Zion

Hillsong United

Hillsong United has gone hipster.

While using the “h word” to describe anything is usually a derogatory dig at its perceived pretentiousness, it’s not so in this case.

Zion takes Hillsong United’s musical sound and style in a very different direction from its conventional stadium-rock-anthem sound of previous years. Punchy rock guitar solos and heavy drums are exchanged for pulsing synth beats and haunting string and percussion sections.

A subtler, more restrained vocal style is also favoured here over United’s traditionally raw, powerhouse, anthemic vocals, giving Zion a more ethereal and meditative feel.

Each of these 13 tracks bears the musical influence of some of the major indie/alternative acts to hit the Australian music scene in the past few years.

Lead track “Relentless” opens the album strongly with catchy synth and percussion, and soaring male vocals akin to that of indie band Imagine Dragons. The quiet power and poetic lyrics in the song “Scandal of Grace” is reminiscent of the distinctive acoustic/synth arrangements found in Matt Corby’s music.

“Zion (Interlude)” and “Heartbeats” channel Temper Trap in their innovative electro-rock riffs and multi-layered musical construction. However, it is the transcendental “Oceans (Where Feet May Fail)”, evoking the pensive, piano-driven sound and echoic vocals of The Civil Wars and Florence and the Machine, that is the real stand-out track on this album.
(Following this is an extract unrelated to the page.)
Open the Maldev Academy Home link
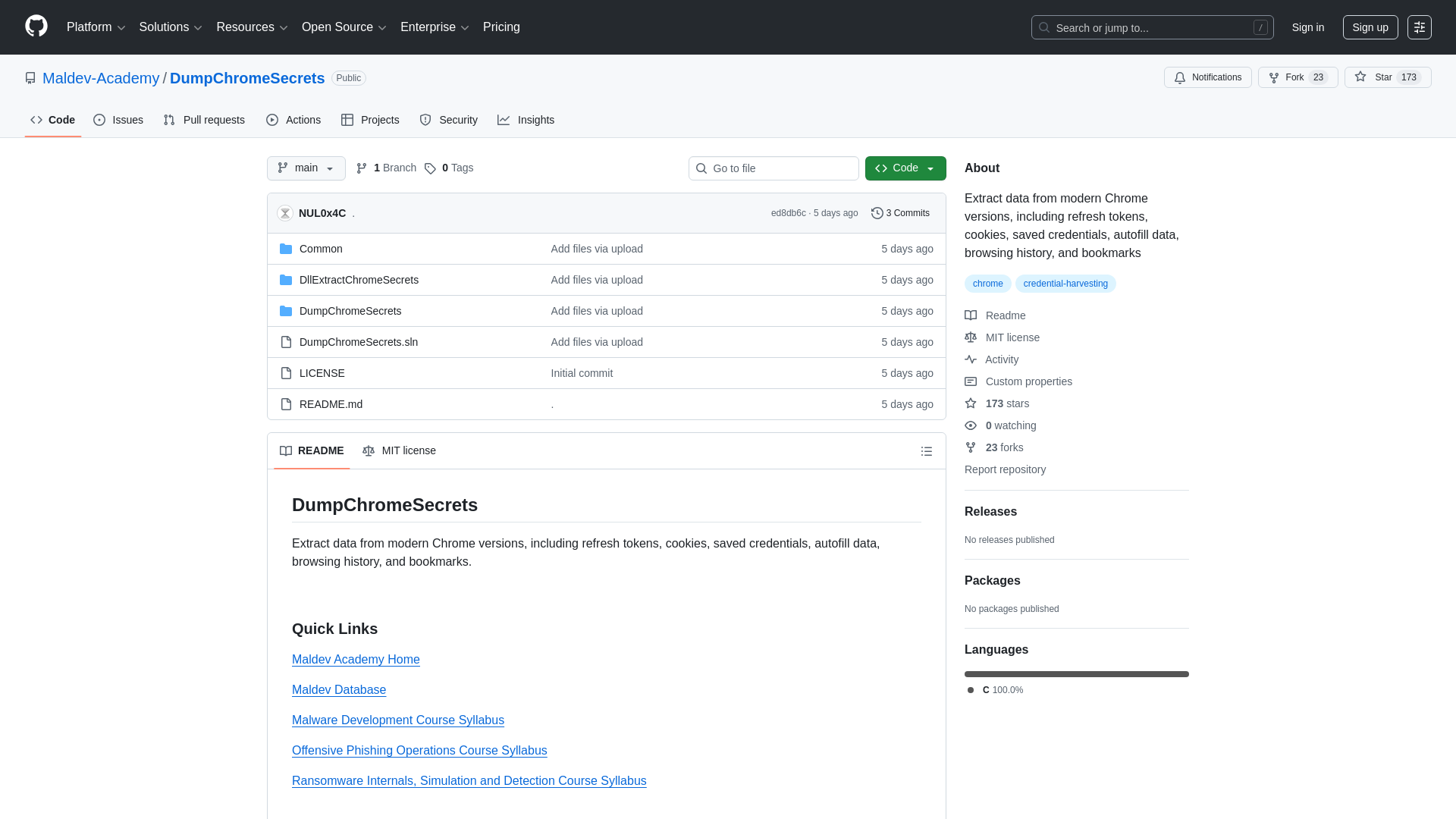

However, Zion is still distinctly Hillsong in sound and writing. The essential gospel message remains intact throughout, with more thoughtful lyrics, reflecting a worshipful focus on God and what He has done for us. This is a welcome change from the straightforward one-line call-and-response style of previous years.

The upside to this is an album that is enjoyably fresh and interesting, and that resounds with the youth that United are there to serve.

There are downsides, however. The lyrics are occasionally abstract, making the basic gospel message a little unclear amid the metaphors, especially to those who may be unfamiliar with the gospel. The reliance on synth to carry most of the songs can also be somewhat distracting from worship, and makes it harder to adapt these songs to an average congregational setting.

The 30-minute DVD behind-the-scenes documentary channels similar hipster vibes and looks like it’s been filmed through the entire range of Instagram filters. Featuring an interview with United band leader Joel Houston, and a few bonus songs, it rounds out Zion as a nice little extra but is not very substantial.

While not without its flaws, Zion is an album with more character, texture, cohesion, depth and emotional substance than some of its predecessors. Zion also demonstrates United’s ability to continually evolve with youth music culture and make worship relevant to each new generation. Consider this high praise for something so hipster.